In the For What It's Worth Category, I also do not believe the Capitals truly need another forward and I think the last thing the Caps should do is trade for a goaltender.

As for the goaltenders, the Capitals have three who can win NHL games.  I think Jose Theodore is more than capable at winning in the playoffs, as his four series wins attests.  Semyon Varlamov showed he can carry a team on his back, too, and Michal Neuvirth may not be ready to steal us games in the NHL playoffs, but I think he'd at least give us a chance to win every night.  Plus there's this Braden Holtby guy who's 4th on the depth chart.

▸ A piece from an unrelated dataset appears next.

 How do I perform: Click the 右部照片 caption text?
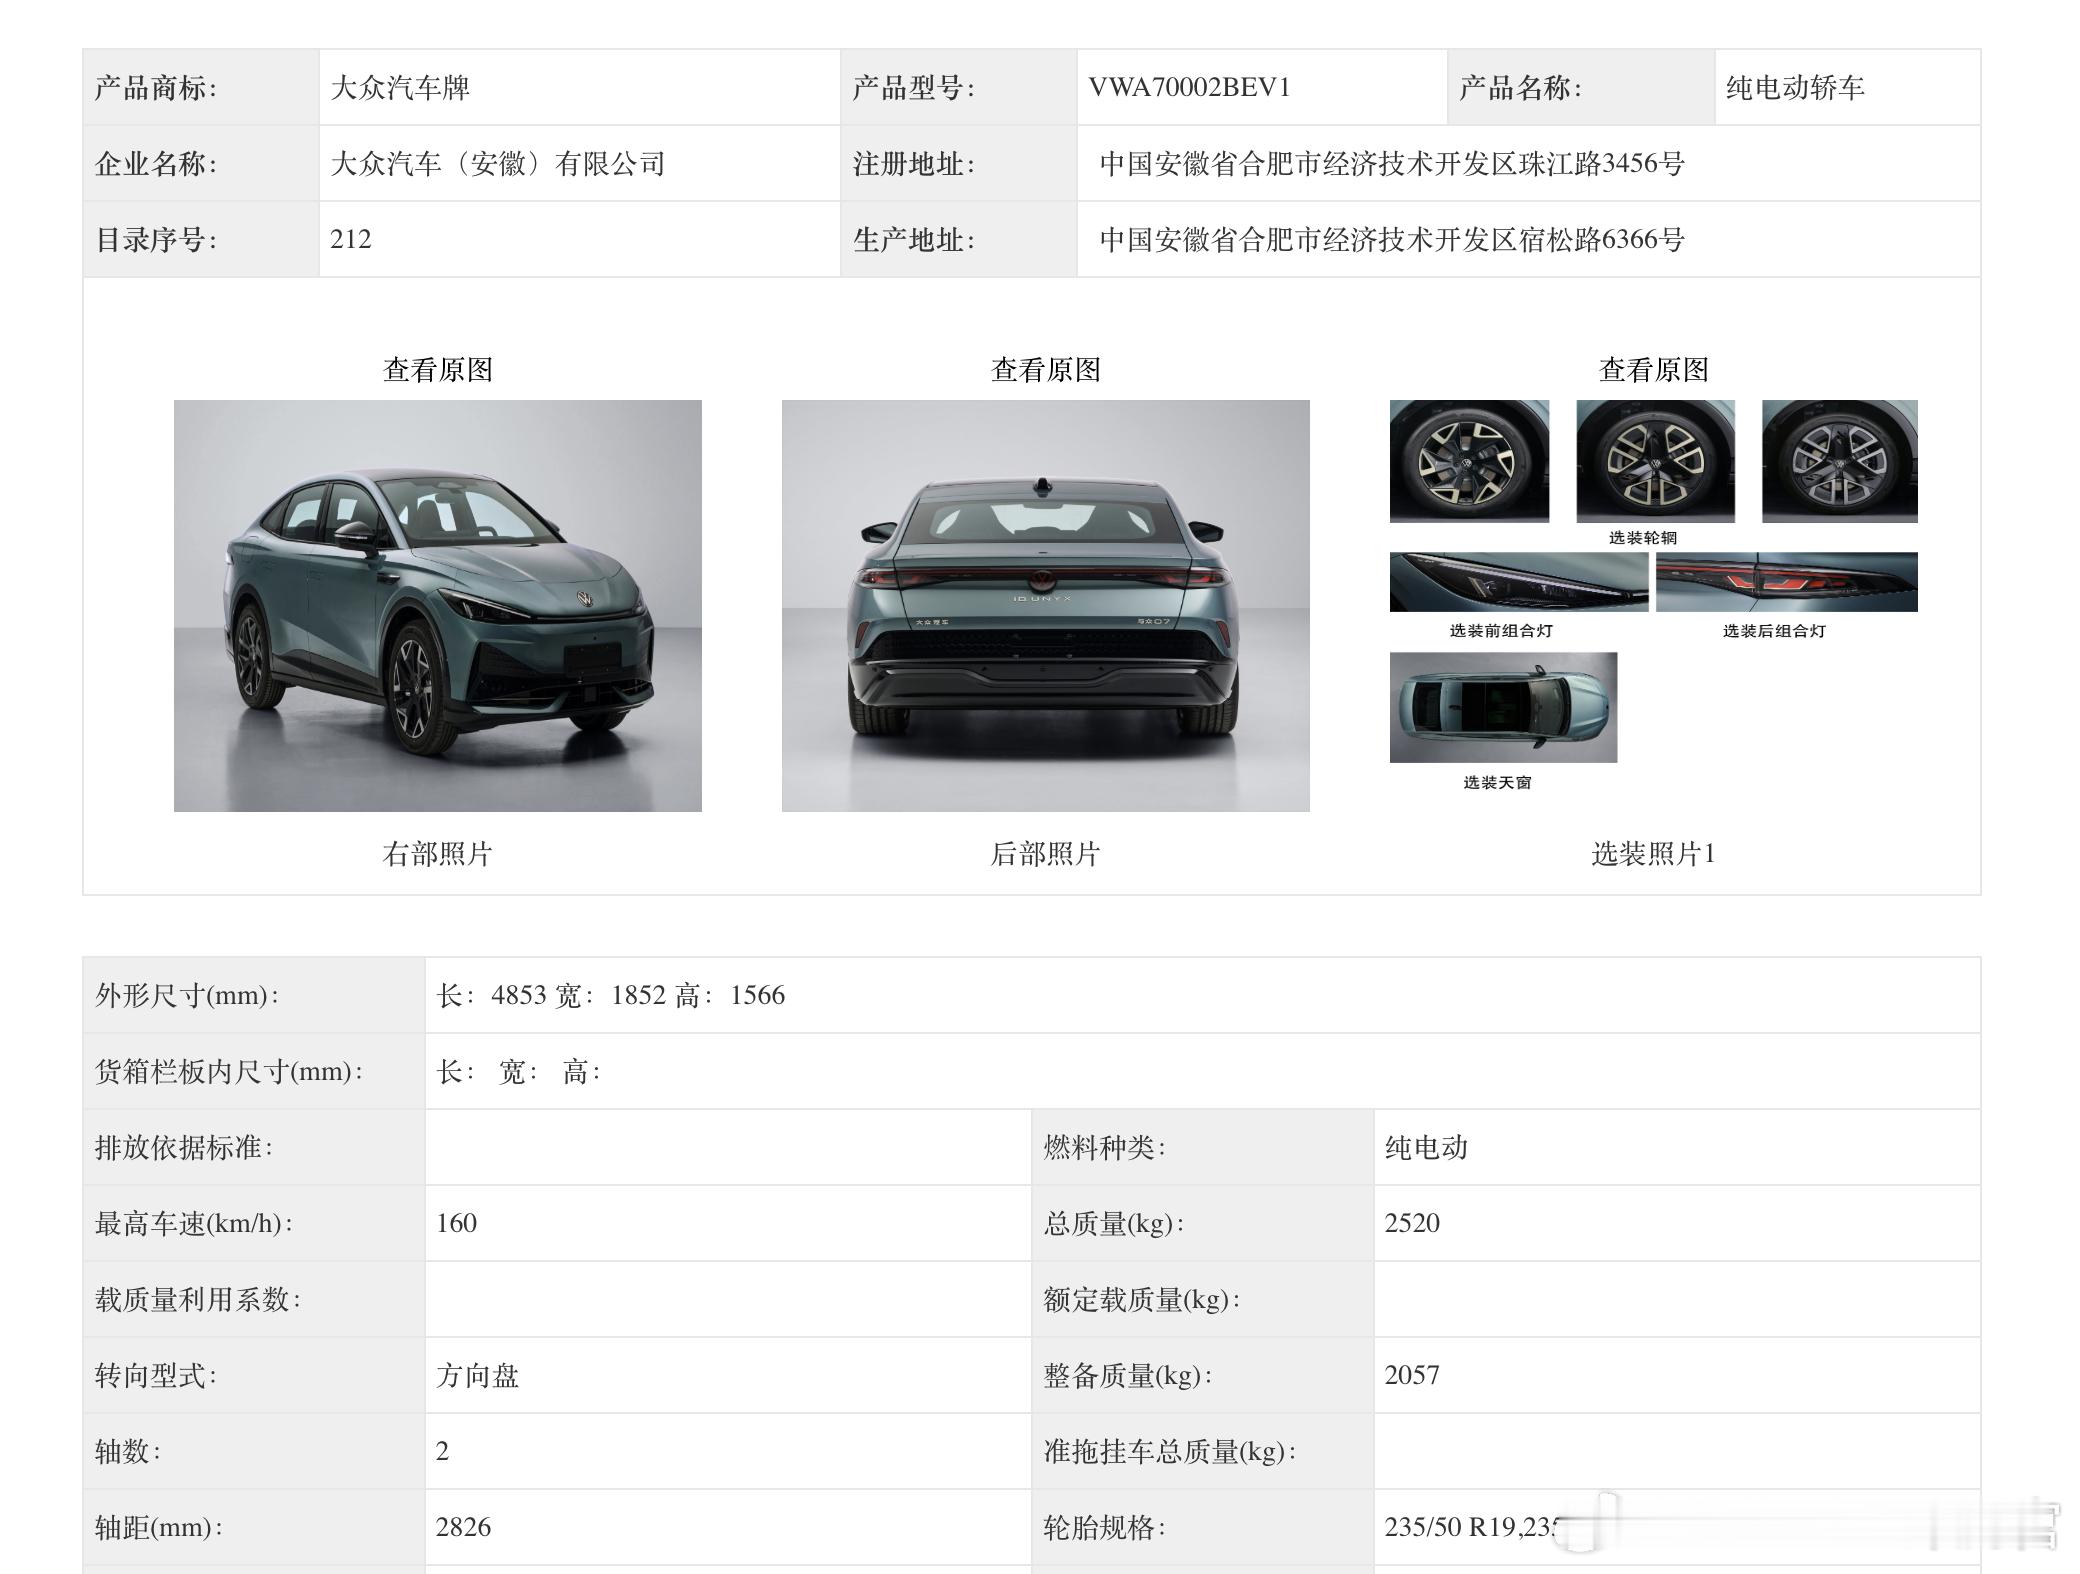tap(437, 854)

As for forwards, we have amazing forward line combinations in DC and great depth in Hershey.  Unfortunately, that depth is mostly limited to depth at checking forward positions.  We have that depth in spades with players like Jay Beagle, Kyle Wilson, Andrew Gordon, etc.  We have some scoring forward depth with Keith Aucoin, Alexandre Giroux, Chris Bourque, and Mathieu Perreault, but with the exception of Perreault and Aucoin, nobody down on the farm has shown they can produce in the NHL.  I think we could use another guy who can pot a goal or two as depth if we can get him for cheap.

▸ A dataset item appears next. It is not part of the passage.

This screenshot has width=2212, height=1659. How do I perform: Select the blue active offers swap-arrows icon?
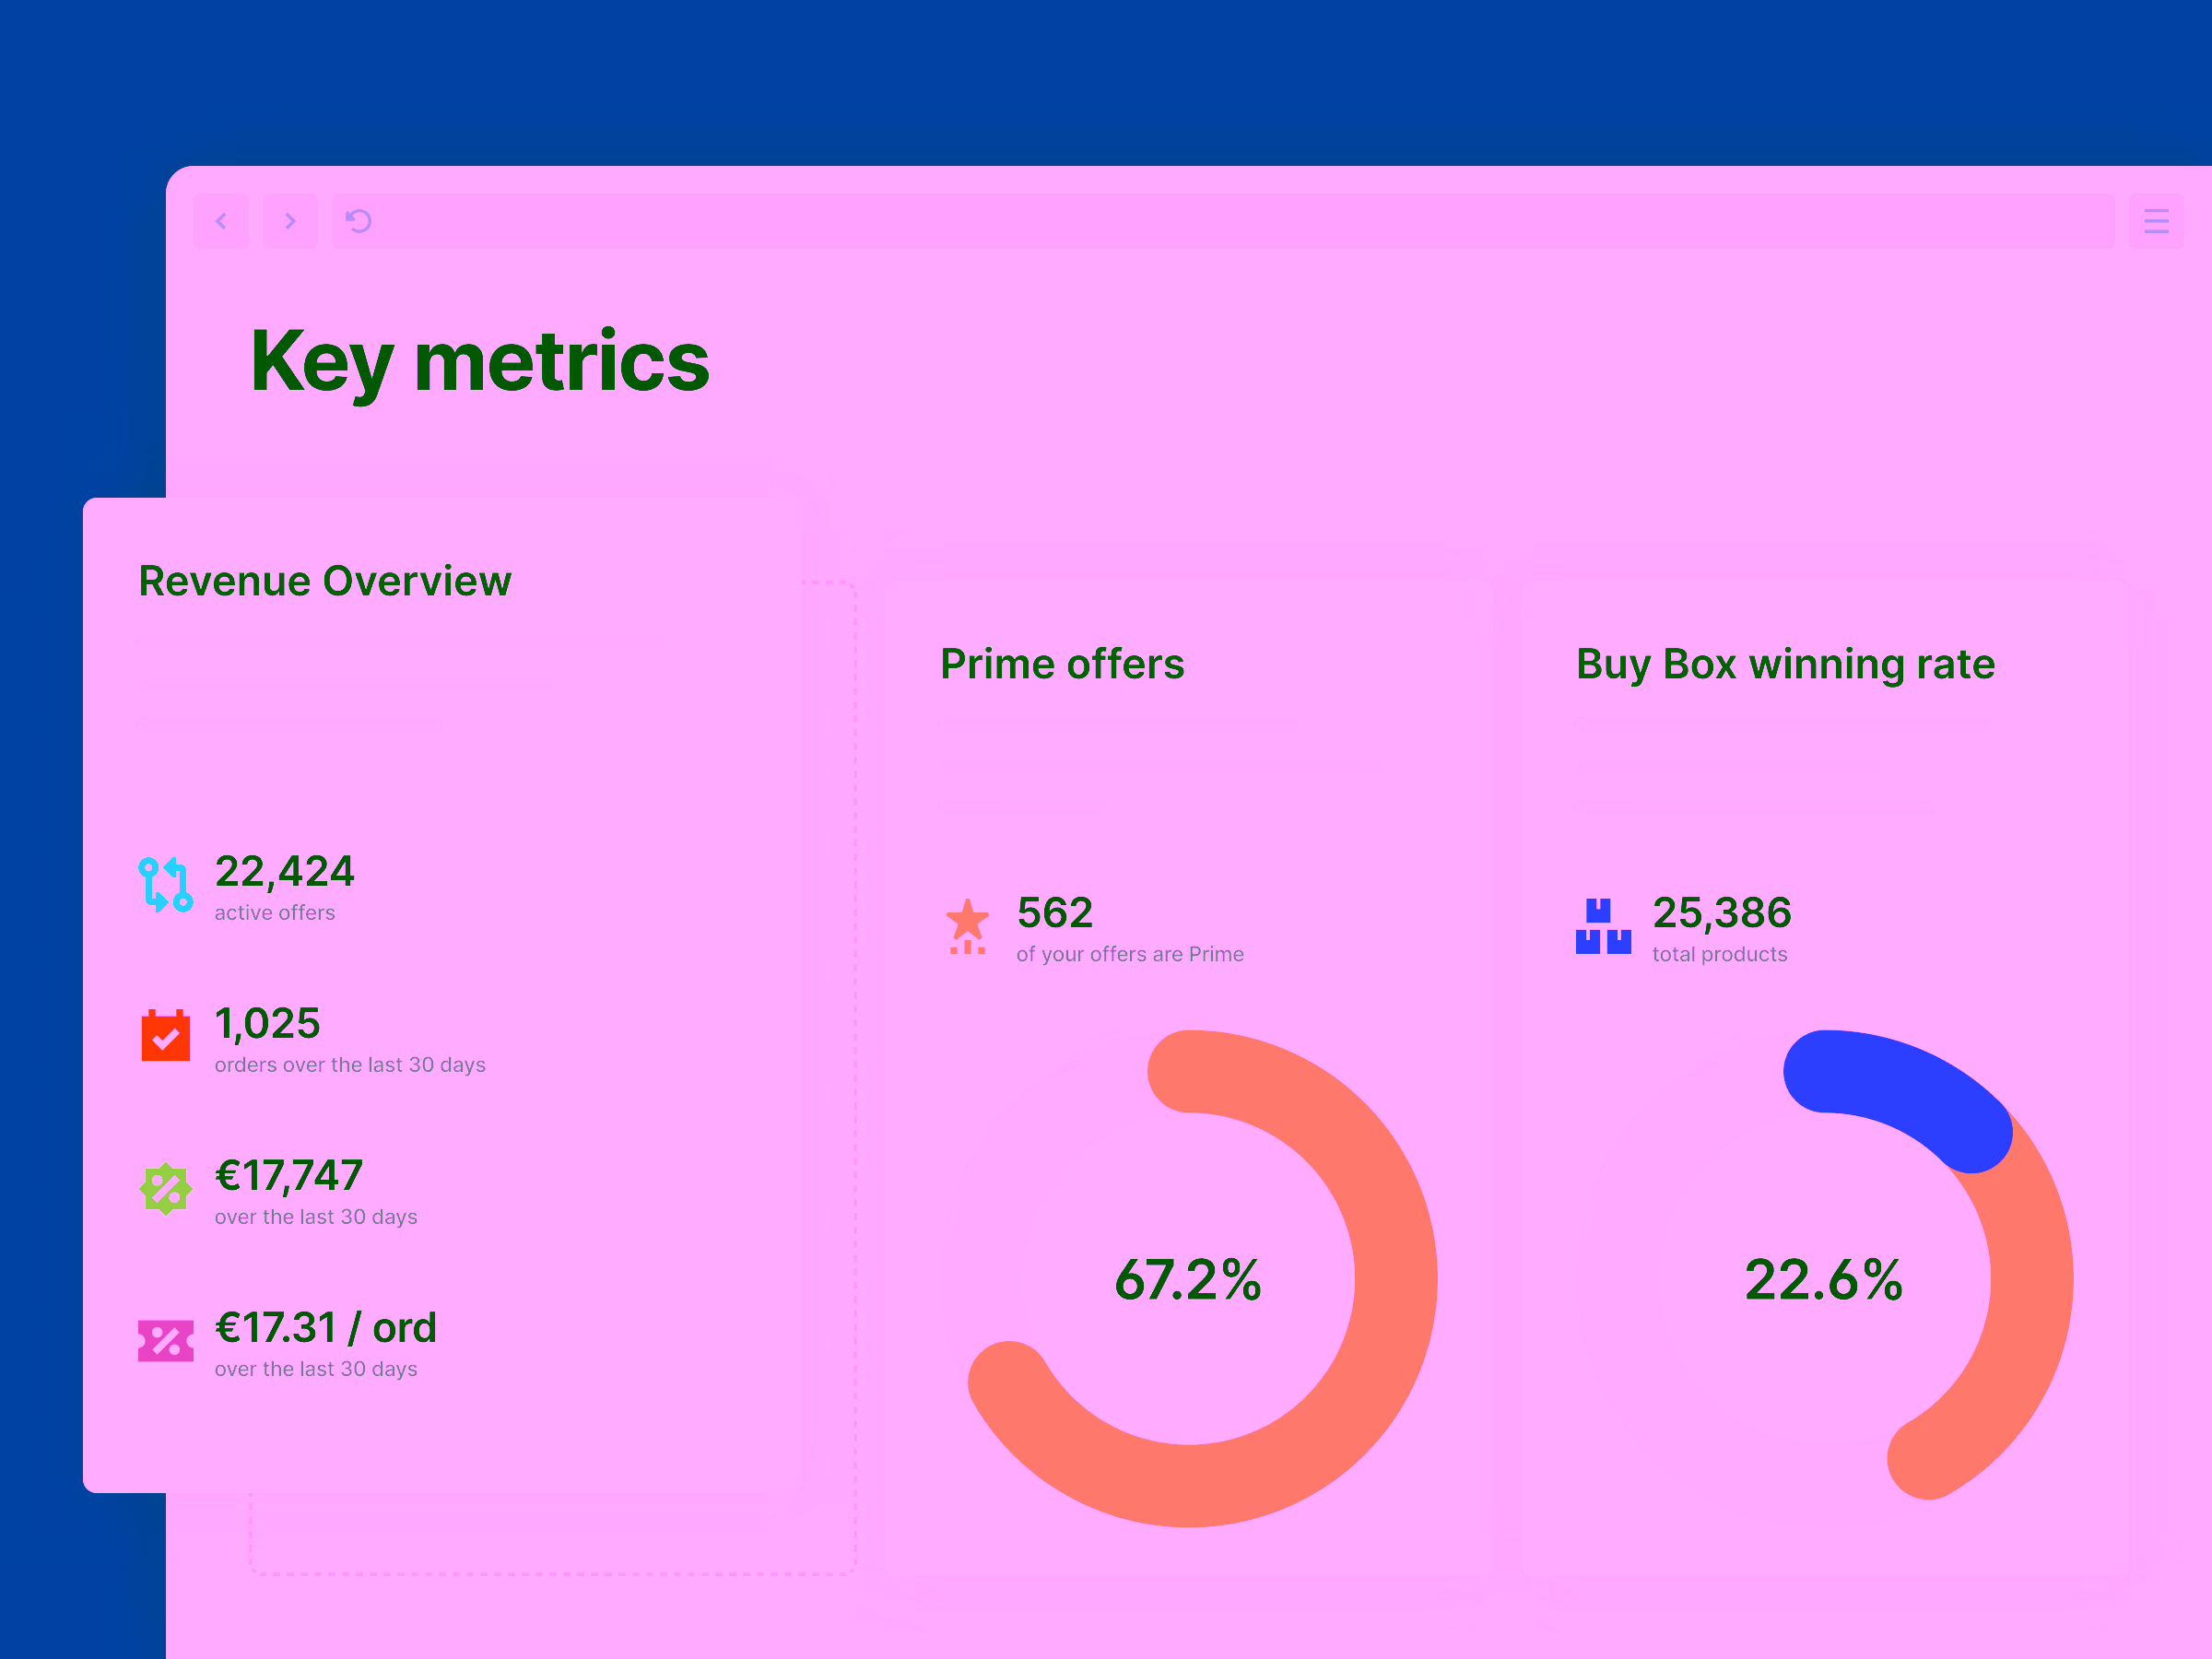[164, 884]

Potentially available pending UFA forwards I could see helping us are Keith Tkachuk, Owen Nolan, Ray Whitney, and Fredrik Modin.  Tkachuk and Nolan are old, yes, but both are still productive and have good though not spectacular playoff experience, and Ray Whitney is a wizard.  I think all three of their asking prices will be high, but I think we know what we'd get from them.

Fredrik Modin is an enigma right now.  He's on his last legs in Columbus and has been plagued by injuries this year and the last two.  He's only played in 20 games this year with 2-2-4, but has 1-1-2, +2 and 4 shots in his last 3 games.  He's a big body at 6'4, 218, and he's 35, but he's got 222 goals and 445 points in 834 NHL games, he doesn't take dumb penalties, and he's got Olympic Gold (2006) and a Stanley Cup on his resume (2004, 8-11-19 in 23 GP with Tampa Bay).  He's had five 22+ goal seasons with three teams, including seasons of 32, 29, and 31 goals with Tampa.  If his rocket shot holds up (2001 NHL All-Star Game Hardest Shot Winner), he might still have a little left in the tank, a la Sergei Fedorov.  As we have already seen, the Columbus Blue Jackets are a more than willing trade partner, and Modin's trade value will never be lower than it is now, especially with a $3.25 Million Cap Hit.  If he gets to the Olympics and plays well (and I'm sure Mikael Samuelsson would tell him off if he did), we'd be giving up a lot more to get him.  I don't see him as a regular, but he'd be a good depth scoring forward, which I'm sure we could use for a long playoff grind.  If McPhee was ever looking for a bargain, this would be it.